Organic anion transporting polypeptide (oatp1) has been cloned from rat liver as one of the transporters responsible for the hepatic uptake of ligands, and its substrate specificity has been determined. However, the contribution of oatp1 to the Na⁺-independent uptake of ligands into rat hepatocytes remains to be investigated. In the present study, we determined the contribution of oatp1 and examined the uptake of ligands into primary cultured hepatocytes (cultured for 4 h) and into COS-7 cells transiently expressing oatp1 and normalized using estradiol-17β-d-glucuronide as a reference compound.
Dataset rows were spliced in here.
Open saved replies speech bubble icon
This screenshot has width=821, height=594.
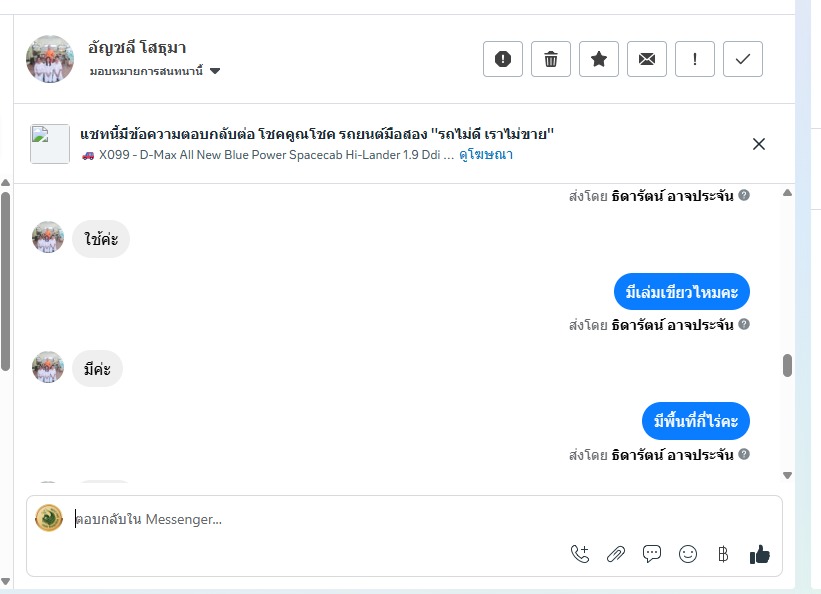pyautogui.click(x=652, y=553)
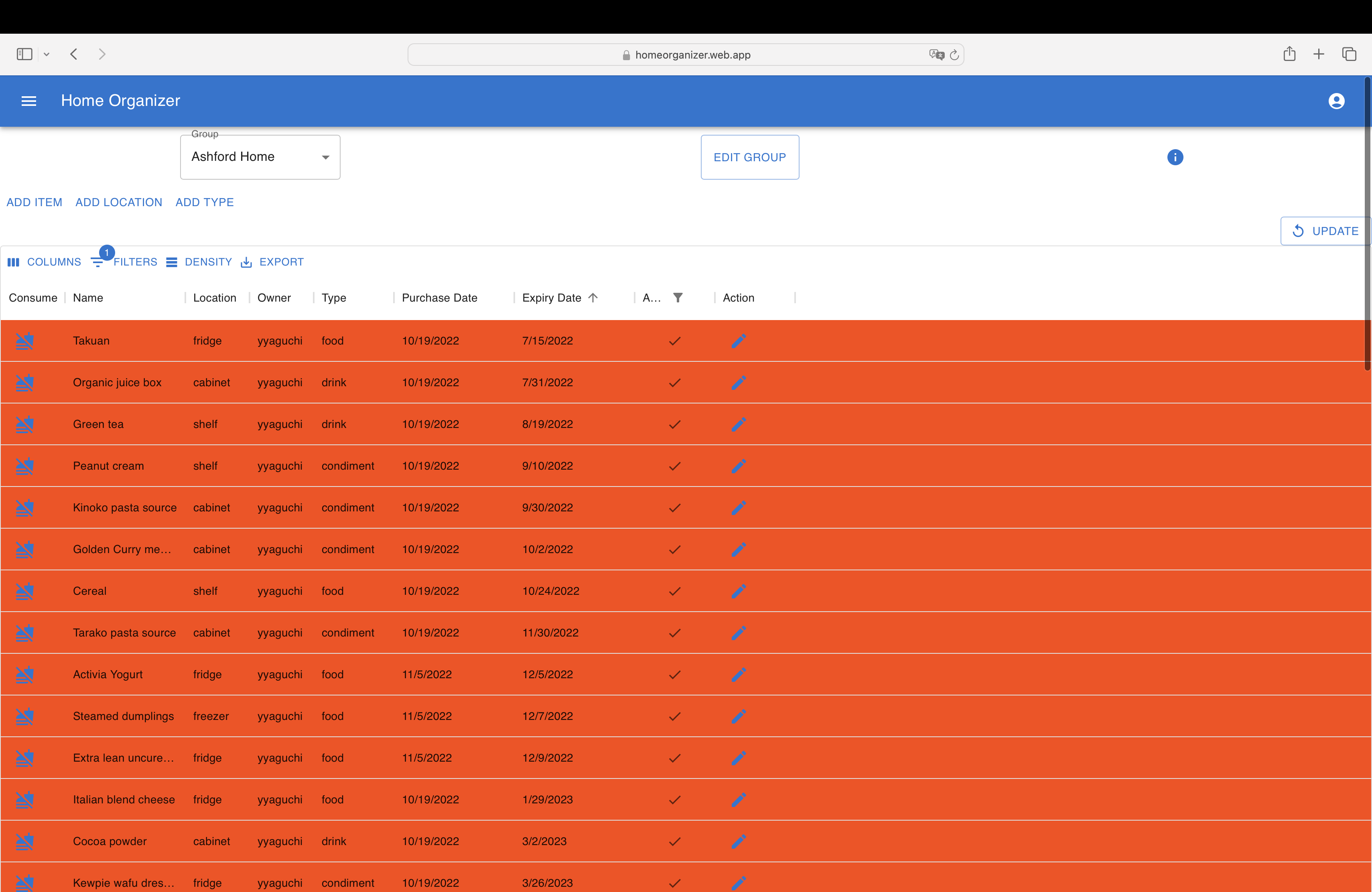
Task: Open the hamburger navigation menu
Action: 29,101
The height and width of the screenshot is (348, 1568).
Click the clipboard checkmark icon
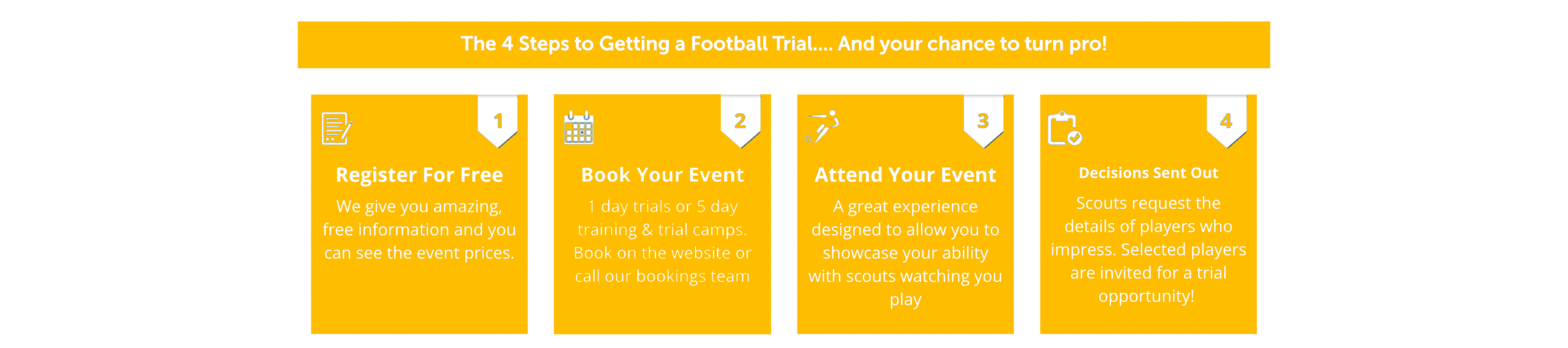click(x=1065, y=128)
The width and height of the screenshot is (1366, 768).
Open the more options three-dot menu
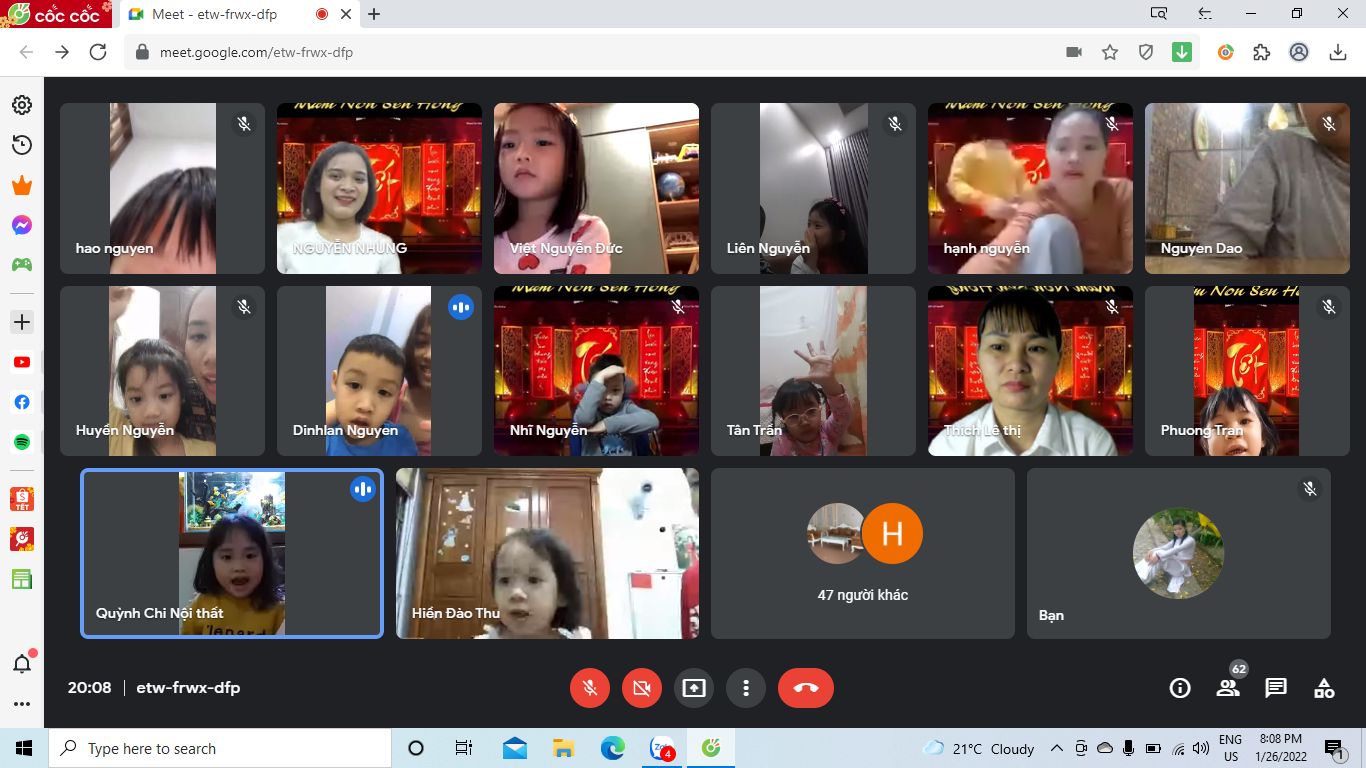[746, 688]
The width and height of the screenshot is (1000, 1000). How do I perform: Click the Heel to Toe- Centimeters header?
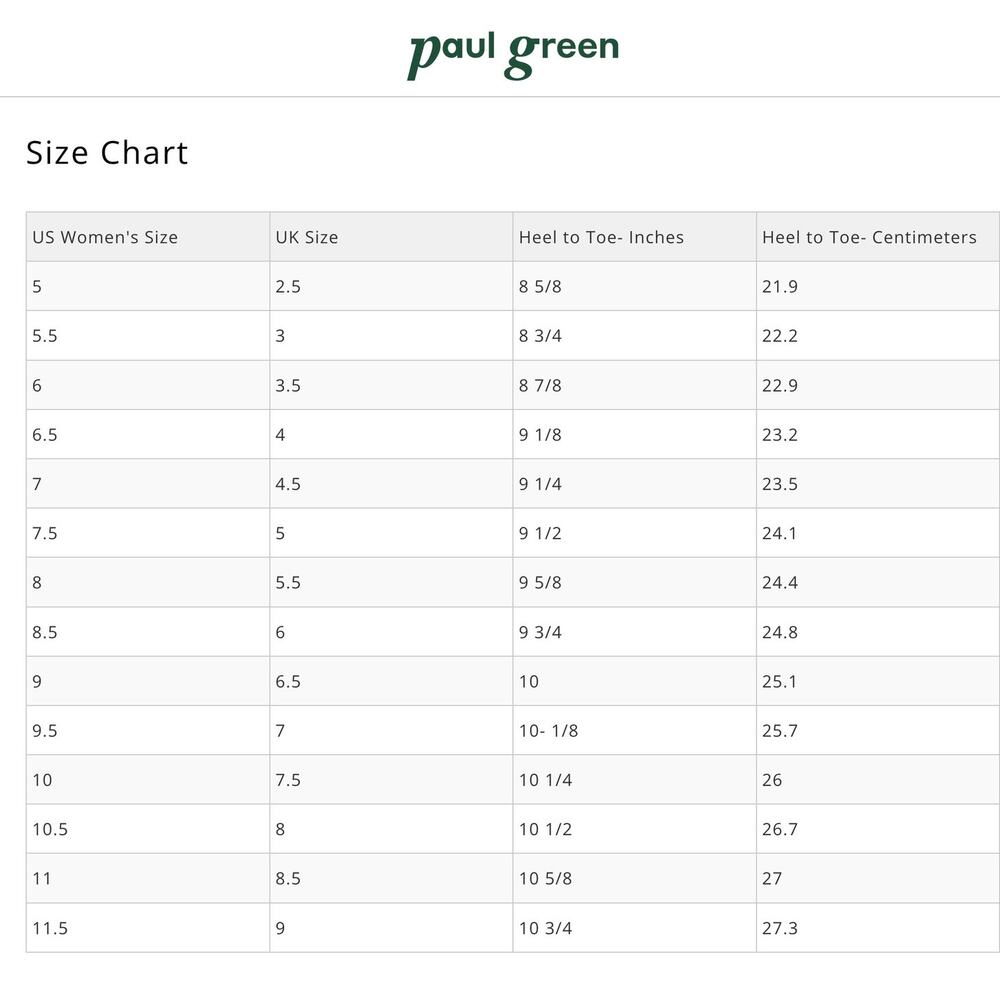point(878,237)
Western blot analysis indicated that oatp1 was less extensively glycosylated in transfected COS-7 cells, and the expression level in transfectant was one-seventh that in rat liver. TheK_m values for the uptake of estradiol-17β-d-glucuronide were similar for cultured hepatocytes and oatp1-transfected COS-7 cells (K_m = 12.3 versus 20.4 μM), although theV_max value for oatp1-transfected COS-7 cells was one-seventh that for cultured hepatocytes (V_max = 1.30 versus 0.175 nmol/min/mg protein). The contribution of oatp1 to the Na⁺-independent uptake of taurocholic acid and cholic acid into rat hepatocytes was more than 50 to 60%, whereas the corresponding values for the sulfate-conjugates of estrone and 6-hydroxy-5,7-dimethyl-2-methylamino-4-(3-pyridylmethyl)benzothiazole were 20 to 30%. In addition, the analysis indicated that the contribution of oatp1 to the Na⁺-independent uptake of several ligands [glucuronide-conjugate of 6-hydroxy-5,7-dimethyl2-methylamino-4-(3-pyridylmethyl)benzothiazole, ibuprofen, pravastatin, ouabain, and 2,4-dinitrophenyl-S-glutathione] was minimal. Collectively, the transfected COS-7 cells may be used to quantitatively predict oatp1 activity in hepatocytes after correction of its expressed amount. It is also suggested that multiple transport mechanisms are responsible for the Na⁺-independent uptake of organic anions into hepatocytes.